> **TEXTO PARA ANÁLISE**
====================
Entre outros locais, passou 122 noites em tenda e 193 em casa de habitantes locais. Só pagou para dormir em 47 noites. Puerto Iguazú foi onde se demorou mais tempo (23 dias seguidos) e pedalou em 152 dias, com um máximo de 175 quilómetros percorrido num único dia.
Entretanto, leu O Velho Expresso da Patagónia, de Paul Theroux, As Veias Abertas da América Latina, de Eduardo Galeano, e também o clássico Na Patagónia, de Bruce Chatwin, autor que num outro livro,The Songlines, reflecte sobre a transição do nomadismo para o sedentarismo.
“Cruzei-me com um viajante que me disse que um ano a viajar equivale a um ano de cão”, conta a artista de 26 anos ao JORNAL DE LEIRIA. Ou seja, sete anos em vida de humano. “São duas realidades muito diferentes, ser nómada ou ser sedentária”, comenta. “É bom estar num lugar, criar relações, ver as coisas crescerem”.
No entanto, já projectos para novas aventuras, sempre na bicicleta que levou de Portugal e que pertence ao pai. “Uma pessoa vai percebendo que se pode viajar com pouco dinheiro ou até sem dinheiro”. Além de poupanças conseguidas a trabalhar nos meses que antecederam a partida, Mara está a financiar-se com desenhos que vende para a Europa e envia por correio e outros que vende localmente nas povoações que visita. Também faz e vende pulseiras.
Em troca de alojamento, já realizou pequenas tarefas numa quinta. Mas a casa é mesmo a bicicleta e a tenda que transporta consigo. Costuma acampar e é raro ficar em unidades turísticas. Por vezes, viaja com companhia. Se encontra outros viajantes de bicicleta, é certo que há conversa. São raros os portugueses (está em contacto com um deles, a deslocar-se para Sul desde o México) e é comum cruzar- se com viajantes que estão a ligar o extremo norte (Alaska) e o extremo sul (Patagónia) do continente americano.
====================
Registos guardados
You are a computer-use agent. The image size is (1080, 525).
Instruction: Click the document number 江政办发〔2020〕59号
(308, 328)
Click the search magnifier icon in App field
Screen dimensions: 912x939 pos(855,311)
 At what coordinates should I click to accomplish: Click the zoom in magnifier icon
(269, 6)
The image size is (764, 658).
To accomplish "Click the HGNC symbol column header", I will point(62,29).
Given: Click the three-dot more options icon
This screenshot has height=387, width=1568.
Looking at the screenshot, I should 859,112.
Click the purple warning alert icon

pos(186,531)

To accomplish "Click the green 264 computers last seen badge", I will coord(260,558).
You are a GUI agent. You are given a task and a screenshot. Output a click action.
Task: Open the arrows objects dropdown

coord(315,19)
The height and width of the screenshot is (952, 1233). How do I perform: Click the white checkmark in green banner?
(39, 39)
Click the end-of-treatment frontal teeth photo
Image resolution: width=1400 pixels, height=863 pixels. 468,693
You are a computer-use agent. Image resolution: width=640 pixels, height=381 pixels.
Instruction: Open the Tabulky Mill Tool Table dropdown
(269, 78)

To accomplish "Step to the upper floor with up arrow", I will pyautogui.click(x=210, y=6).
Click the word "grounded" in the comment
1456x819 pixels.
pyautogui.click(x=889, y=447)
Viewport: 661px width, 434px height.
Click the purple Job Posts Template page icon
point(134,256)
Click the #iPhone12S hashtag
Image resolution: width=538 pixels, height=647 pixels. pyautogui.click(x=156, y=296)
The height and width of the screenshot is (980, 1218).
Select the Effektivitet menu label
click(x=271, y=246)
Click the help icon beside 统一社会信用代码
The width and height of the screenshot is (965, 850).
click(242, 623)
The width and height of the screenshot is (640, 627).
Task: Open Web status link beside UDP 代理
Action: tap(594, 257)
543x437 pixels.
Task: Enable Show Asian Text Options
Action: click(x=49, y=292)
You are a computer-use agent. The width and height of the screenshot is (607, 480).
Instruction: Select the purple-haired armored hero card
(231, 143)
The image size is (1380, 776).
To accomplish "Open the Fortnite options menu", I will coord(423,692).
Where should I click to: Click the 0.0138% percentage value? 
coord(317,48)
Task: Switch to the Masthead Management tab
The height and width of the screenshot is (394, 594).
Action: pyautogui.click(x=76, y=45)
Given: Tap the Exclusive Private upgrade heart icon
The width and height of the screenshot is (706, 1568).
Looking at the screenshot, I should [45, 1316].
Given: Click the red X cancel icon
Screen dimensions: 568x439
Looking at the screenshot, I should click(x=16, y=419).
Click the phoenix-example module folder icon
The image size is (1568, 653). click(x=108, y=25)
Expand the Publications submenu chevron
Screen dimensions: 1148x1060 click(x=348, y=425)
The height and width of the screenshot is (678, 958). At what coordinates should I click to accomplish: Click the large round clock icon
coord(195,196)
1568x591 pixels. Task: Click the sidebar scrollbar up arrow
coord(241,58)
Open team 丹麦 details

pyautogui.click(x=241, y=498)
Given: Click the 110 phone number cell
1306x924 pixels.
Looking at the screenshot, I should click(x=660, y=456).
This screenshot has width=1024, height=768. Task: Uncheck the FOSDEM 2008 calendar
====================
> **INSTRUÇÕES**
- A) Reescreva em forma de lista o parágrafo do texto para análise que começa por "Em troca de alojamento". Mantenha os factos principais.
- B) De acordo com o texto para análise, qual foi a maior distância percorrida num único dia?

> **RESPOSTAS**
- A)
- Já fez pequenas tarefas numa quinta em troca de alojamento.
- A casa é a bicicleta e a tenda que transporta consigo.
- Costuma acampar e raramente fica em unidades turísticas.
- Por vezes viaja com companhia.
- Quando encontra outros viajantes de bicicleta, há sempre conversa.
- Os portugueses são raros. Está em contacto com um, que se desloca para sul desde o México.
- Cruza-se muitas vezes com viajantes que ligam o Alasca à Patagónia.

- B) 175 quilómetros.